问题
So I want to create a histogram. Here is my code:
def histogram(s):
d = dict()
for c in s:
if c not in d:
d[c] = 1
else:
d[c] += 1
return d
def print_hist(h):
for c in h:
print c, h[c]
It give me this:
>>> h = histogram('parrot')
>>> print_hist(h)
a 1
p 1
r 2
t 1
o 1
But I want this:
a: 1
o: 1
p: 1
r: 2
t: 1
So how can I get my histogram in alphabetical order, be case sensitive (so "a" and "A" are the same), and list the whole alphabet (so letters that are not in the string just get a zero)?
回答1:
Use an ordered dictionary which store keys in the order they were put in.
from collections import OrderedDict
import string
def count(s):
histogram = OrderedDict((c,0) for c in string.lowercase)
for c in s:
if c in string.letters:
histogram[c.lower()] += 1
return histogram
for letter, c in count('parrot').iteritems():
print '{}:{}'.format(letter, c)
Result:
a:1
b:0
c:0
d:0
e:0
f:0
g:0
h:0
i:0
j:0
k:0
l:0
m:0
n:0
o:1
p:1
q:0
r:2
s:0
t:1
u:0
v:0
w:0
x:0
y:0
z:0
回答2:
Just use collections.Counter
for this, unless you really want your own:
>>> import collections
>>> c = collections.Counter('parrot')
>>> sorted(c.items(), key=lambda c: c[0])

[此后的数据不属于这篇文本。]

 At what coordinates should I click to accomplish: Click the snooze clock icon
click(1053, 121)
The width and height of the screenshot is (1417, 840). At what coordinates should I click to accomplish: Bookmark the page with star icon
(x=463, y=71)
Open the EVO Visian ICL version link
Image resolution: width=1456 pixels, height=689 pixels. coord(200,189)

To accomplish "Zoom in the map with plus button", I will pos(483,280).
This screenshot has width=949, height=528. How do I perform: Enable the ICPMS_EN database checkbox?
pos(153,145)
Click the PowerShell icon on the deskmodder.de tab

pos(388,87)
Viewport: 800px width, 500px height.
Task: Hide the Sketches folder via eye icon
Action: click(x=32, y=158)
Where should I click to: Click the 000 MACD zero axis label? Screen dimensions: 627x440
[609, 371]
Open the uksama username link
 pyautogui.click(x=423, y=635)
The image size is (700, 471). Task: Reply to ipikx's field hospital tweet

[('a', 1), ('o', 1), ('p', 1), ('r', 2), ('t', 1)]
EDIT: As commenters pointed out, your last sentence indicates you want data on all the letters of the alphabet that do not occur in your word. Counter
is good for this also since, as the docs indicate:
Counter objects have a dictionary interface except that they return a zero count for missing items instead of raising a
KeyError
.
So you can just iterate through something like string.ascii_lowercase
:
>>> import string
>>> for letter in string.ascii_lowercase:
... print('{}: {}'.format(letter, c[letter]))
...
a: 1
b: 0
c: 0
d: 0
e: 0
f: 0
g: 0
h: 0
i: 0
j: 0
k: 0
l: 0
m: 0
n: 0
o: 1
p: 1
q: 0
r: 2
s: 0
t: 1
u: 0
v: 0
w: 0
x: 0
y: 0
z: 0
Finally, rather than implementing something complicated to merge the results of upper- and lowercase letters, just normalize your input first:
c = collections.Counter('PaRrOt'.lower())
回答3:
A trivial answer would be:
import string
for letter in string.ascii_lowercase:
print letter, ': ', h.lower().count(letter)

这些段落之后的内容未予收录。